- Q. What other resources of this sort can I use?
- A. STRING, PubGene, IntNetDB.
- Q. Why should I use FunCoup?
- A. FunCoup derives novel functional links from mostly raw high-throughput data or large scale database annotations (UniProt, eSLDB, IntAct etc.). FunCoup estimates each piece of information by relevance and reliability.
Moreover, FunCoup employs carefully tested algorithms of across-species data transfer via orthologs and is Eukaryota-wide -- networks for multiple organisms are available and comparable.
Hence, you are not supposed to get what has been known before - and is widely available at GO, KEGG, BioCarta, Swiss-Prot, iPath and other public resources of biological knowledge. Neither it is a set of protein profiles (GEO, SMD) or protein-protein links (HPRD, IntAct, BIND) collected from various sources and delivered to the user "as is". Also, FunCoup tries to differentiate between the types of functional coupling (physical interaction, metabolic, signaling etc.), and respective links can be seen individually or together. Although, such differentiation is probabilistic and usually stems from the same evidence.
Hence, the brief answer is: you interact with FunCoup to create new biological knowledge.
- Q. How many links are there for each organism?
- A. Usually (in not specified otherwise) it is proteome-wide. We process all possible links for a given proteome, and present ones with at least weak likelihood of functional coupling. For example in the human, all 181,918,275 potentiallinks between 19,075 ENSEMBL genes have been evaluated, and ~1,800,000 were retained for having a Final Bayesian Score (FBS) >3.00. For each pair, all available evidence from 7 eukaryotes (22 sets of physical interaction data, 19 sets of mRNA expressuion profiles, 6 sub-cellular localization tables etc.) was employed. Now, users can select a stricter threshold to see fewer links of higher confidence. Also, a set of query genes can be used to specify the wanted sub-network. One can also exclude/include particular evidence and thus obtain e.g. a pure network of protein-protein interactions, or a mammalian network etc. See help page and "Getting started" for more details.
- Q. How evaluation/prediction of individual gene-gene links is done?
Each kind of potential evidence (e.g. Pearson correlation coefficient on mRNA expression from Mouse Tissue Atlas in interval r=[0.75...0.90]) has been pre-evaluated with a set of known examples of functional coupling. The occurrence of this high co-expression in the set is compared to that in general, i.e. among all links. A ratio higher than 1 (if significant!) is accepted as positive evidence. The opposite -- more frequent in general than among the functionally coupled -- becomes negative evidence and is employed as well. These ratios (log-transormed) are stored as likelihood estimates of functional coupling given data from each evidence source in each interval.
The actual evidence (mRNA expression profiles for both genes) is retrieved and the respective metric is calculated (e.g. r=0.81).

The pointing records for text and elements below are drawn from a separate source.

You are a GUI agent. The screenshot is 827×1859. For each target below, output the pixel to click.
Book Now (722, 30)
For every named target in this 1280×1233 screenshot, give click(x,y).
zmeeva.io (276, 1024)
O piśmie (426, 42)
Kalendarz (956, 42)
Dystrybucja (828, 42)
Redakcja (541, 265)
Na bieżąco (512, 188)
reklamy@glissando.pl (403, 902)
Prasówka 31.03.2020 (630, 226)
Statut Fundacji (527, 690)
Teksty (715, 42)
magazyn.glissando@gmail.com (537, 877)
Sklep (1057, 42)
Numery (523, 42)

The stored likelihood estimate matching this value is assigned to the evaluated link.
The procedure is repeated for as many data sources as available for these two proteins. The likelihoods are summed up into the Final Bayesian score (FBS).
Orthologs in other available species are found, and the procedure is applied to their data as well. The FBS value is being incremented.

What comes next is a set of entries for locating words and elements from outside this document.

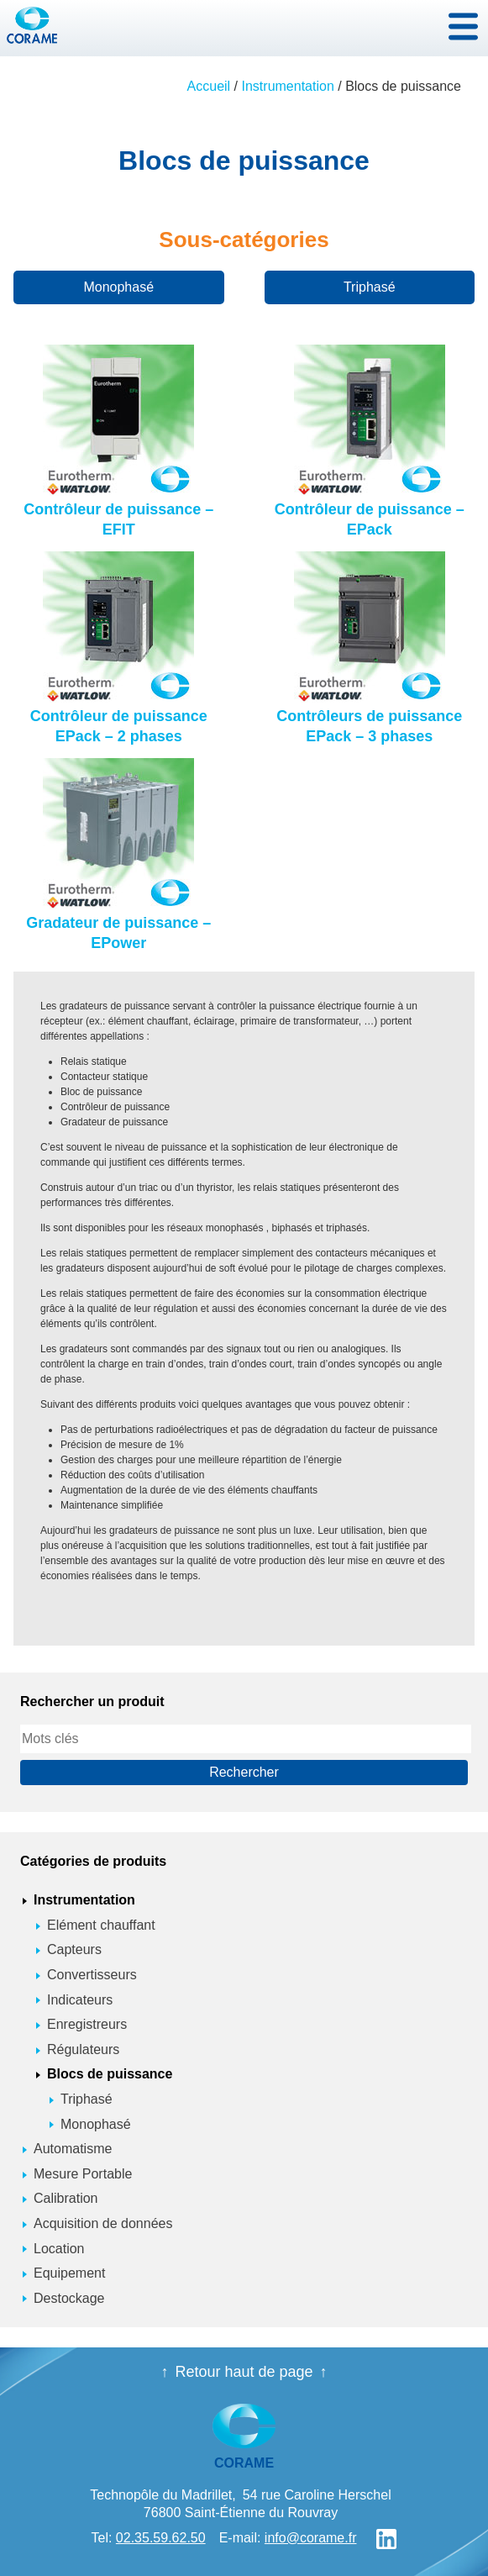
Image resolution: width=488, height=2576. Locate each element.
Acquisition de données (103, 2223)
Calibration (65, 2198)
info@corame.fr (311, 2538)
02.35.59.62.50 (161, 2538)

If an FBS above a certain threshold has been accumulated, the pair of proteins/genes is declared likely functionally coupled and stored in our database.
Additionally, we convert the likelihood sum FBS into a probabilistic confidence score with a function plotted here. The confidence score should -- ideally -- convey the probability pfc=[0...1] of the link to be true. However, it is biased for a number of practical reasons, and we do not recommend any quantitative conclusions based on either pfc or FBS. The only true fact is that the higher score corresponds to higher likelihood of functional coupling -- given the data.

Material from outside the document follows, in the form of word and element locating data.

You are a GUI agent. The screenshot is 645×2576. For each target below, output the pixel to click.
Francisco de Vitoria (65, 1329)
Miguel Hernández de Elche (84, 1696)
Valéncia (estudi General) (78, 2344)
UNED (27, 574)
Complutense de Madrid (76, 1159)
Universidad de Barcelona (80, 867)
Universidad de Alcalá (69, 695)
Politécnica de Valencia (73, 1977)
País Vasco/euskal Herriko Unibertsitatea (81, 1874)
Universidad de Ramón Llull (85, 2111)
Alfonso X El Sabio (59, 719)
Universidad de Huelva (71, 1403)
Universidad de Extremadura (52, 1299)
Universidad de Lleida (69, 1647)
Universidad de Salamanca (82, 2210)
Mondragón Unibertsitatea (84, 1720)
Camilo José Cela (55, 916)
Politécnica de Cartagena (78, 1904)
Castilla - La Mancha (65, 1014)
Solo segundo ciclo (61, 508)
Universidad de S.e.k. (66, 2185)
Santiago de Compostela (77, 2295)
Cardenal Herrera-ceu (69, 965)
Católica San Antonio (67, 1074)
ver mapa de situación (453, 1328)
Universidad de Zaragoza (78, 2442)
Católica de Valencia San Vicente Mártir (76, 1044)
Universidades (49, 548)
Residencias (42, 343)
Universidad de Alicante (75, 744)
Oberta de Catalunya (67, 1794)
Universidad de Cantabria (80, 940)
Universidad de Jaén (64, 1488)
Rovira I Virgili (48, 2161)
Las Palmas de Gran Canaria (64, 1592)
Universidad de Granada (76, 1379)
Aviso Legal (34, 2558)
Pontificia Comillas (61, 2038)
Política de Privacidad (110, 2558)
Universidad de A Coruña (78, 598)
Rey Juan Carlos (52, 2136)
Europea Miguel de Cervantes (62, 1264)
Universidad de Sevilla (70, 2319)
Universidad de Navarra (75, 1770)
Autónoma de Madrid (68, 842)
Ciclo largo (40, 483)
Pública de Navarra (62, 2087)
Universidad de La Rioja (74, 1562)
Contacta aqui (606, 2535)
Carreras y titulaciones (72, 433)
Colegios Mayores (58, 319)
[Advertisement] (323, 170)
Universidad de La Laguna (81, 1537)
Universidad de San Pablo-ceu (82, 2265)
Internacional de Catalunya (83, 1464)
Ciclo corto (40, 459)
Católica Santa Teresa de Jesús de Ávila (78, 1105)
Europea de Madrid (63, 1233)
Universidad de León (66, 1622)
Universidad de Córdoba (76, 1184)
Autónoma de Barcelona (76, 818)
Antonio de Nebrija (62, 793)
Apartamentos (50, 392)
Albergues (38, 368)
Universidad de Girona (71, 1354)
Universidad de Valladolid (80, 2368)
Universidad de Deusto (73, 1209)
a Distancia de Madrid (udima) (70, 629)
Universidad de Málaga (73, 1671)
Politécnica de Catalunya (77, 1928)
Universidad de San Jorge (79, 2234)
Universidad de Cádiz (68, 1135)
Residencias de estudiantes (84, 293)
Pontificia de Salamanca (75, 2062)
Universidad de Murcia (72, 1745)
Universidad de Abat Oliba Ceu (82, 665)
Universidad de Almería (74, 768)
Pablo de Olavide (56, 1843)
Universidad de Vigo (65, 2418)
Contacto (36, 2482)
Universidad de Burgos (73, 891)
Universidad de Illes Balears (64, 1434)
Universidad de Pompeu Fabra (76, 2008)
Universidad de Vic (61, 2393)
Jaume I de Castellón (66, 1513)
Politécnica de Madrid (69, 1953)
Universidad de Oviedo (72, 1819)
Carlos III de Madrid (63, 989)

- Q. How can I narrow down the output to a network environment I'm interested in?
- A. The best way is to ask about the gene of your interest and a gene/group of genes that share some functional properties. For example, querying about RAS3A protein and KEGG05020 pathway members may tell you about the RAS3A role in Alzheimer's disease. You can also use OMIM identifiers as queries: all the reported disease genes genes will be shown on the same screen. Note that you can use such additional IDs both in the yellow box (main query) and the magenta box (query context). See "Getting started" for more details.
- Q. Why evidence components (protein interactions, mRNA co-expression etc.) won't sum up to 100% in some cases?
- A. First, it may be a rounding error. Second, some components are negative and cannot be shown as graph lines.